In order to reduce contaminating bacteria and sediments, the single (Fig. 1, route 1–4) or united (Fig. 1, route 5–6) supernatants were centrifuged three rounds at 5000×g [28], for 10 min at 4 °C. At each individual round, the supernatant was recovered into a new, sterile centrifugation tube and the pellet discarded. To remove larger floating particles that were not parted by centrifugation, soil supernatants were pre-filtrated using a 16 μm cellulose filter and sterile glassware. The filtrate was eventually passed through either a 0.45 μm or 0.22 μm PES filter. Bacterial contamination, as well as recovered bacteriophages, were determined using 16S rRNA gene qPCR and plaque assays, respectively. Besides centrifugation and filtration, the efficiency of chloroform treatment to remove bacterial contamination was assessed. To evaluate potential benefits of chloroform and to concurrently allow downstream concentration of viral particles, a final concentration of 0.8% chloroform was applied (Fig. 1, route 1–2).

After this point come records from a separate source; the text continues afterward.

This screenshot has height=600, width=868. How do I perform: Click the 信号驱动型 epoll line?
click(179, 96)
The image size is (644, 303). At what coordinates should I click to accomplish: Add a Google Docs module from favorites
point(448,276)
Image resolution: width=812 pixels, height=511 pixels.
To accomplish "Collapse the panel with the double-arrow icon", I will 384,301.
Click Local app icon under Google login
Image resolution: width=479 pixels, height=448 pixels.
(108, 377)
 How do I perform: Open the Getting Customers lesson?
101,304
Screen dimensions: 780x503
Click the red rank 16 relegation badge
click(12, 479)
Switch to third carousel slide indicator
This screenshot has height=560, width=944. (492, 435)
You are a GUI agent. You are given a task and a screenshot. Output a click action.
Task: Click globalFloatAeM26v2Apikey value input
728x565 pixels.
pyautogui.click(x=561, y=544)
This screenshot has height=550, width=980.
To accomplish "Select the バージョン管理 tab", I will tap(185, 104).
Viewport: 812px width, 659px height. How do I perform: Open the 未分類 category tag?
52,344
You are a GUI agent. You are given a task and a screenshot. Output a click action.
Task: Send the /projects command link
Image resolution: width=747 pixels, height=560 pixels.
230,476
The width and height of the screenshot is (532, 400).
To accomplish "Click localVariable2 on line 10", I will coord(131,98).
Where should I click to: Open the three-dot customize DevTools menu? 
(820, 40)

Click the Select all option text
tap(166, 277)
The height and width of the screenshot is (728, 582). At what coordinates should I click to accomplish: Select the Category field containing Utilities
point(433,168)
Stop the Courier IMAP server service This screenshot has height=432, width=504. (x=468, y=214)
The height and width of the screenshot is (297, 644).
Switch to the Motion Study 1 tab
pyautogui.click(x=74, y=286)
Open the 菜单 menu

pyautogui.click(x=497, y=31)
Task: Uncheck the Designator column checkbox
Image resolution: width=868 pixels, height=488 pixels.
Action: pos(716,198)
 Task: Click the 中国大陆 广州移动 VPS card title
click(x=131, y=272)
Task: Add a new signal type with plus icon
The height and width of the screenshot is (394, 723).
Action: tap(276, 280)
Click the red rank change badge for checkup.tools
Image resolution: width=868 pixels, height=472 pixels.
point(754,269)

Tangential flow filtration

For concentrating soil viral particles, a TFF approach was tested (Fig. 1, route II–III). Briefly, viral suspensions were concentrated using a 100 kDa cut-off PES membrane (Millipore) and the retentate containing the bacteriophages (> 100 kDa) was continuously cycled to maximally reduce its volume. The presence of spiked bacteriophages was quantified in the retentate and their absence confirmed in the permeate. TFF concentrated soil viral suspensions were either purified with CsCl ultracentrifugation, or directly subjected to DNA extraction.

Polyethylene glycol precipitation

Concentration of soil viral particles using PEG precipitation was performed as follows (Fig. 1, route I). Soil suspensions were mixed thoroughly 2:1 with a 3× precipitant solution (30% PEG 6000 and 3 M NaCl in autoclaved ddH2O), and put in ice-water at 4 °C overnight. Next, the suspensions were centrifuged at 16,000×g for 1 h at 4 °C and the pellet resuspended in 7 ml of SM buffer. To free the concentrated viral particles of PEG, samples were dialyzed in 4 L of SM buffer overnight at room temperature (RT) using a 50 kDa membrane (Biotech CE tubing).

Caesium chloride gradient purification

Concentrated viral particles were purified using ultracentrifugation in a four-layered CsCl gradient (Fig. 1, route I–II). Methods were adapted from literature [23, 28]. Briefly, 10 ml of a concentrated sample was adjusted to a density of 1.15 g ml−1 and loaded on top of a 6 ml step gradient containing 2 ml of 1.35, 1.5 and 1.7 g ml−1 CsCl, respectively. Gradients were centrifuged at 82,000×g for 2 h at 10 °C. Bacteriophages in the density fractions between 1.35 and 1.5 were harvested (position visible through a light blue phage band). The collected samples with a final volume of 2–3 ml per gradient were dialyzed at 4 °C, as described above.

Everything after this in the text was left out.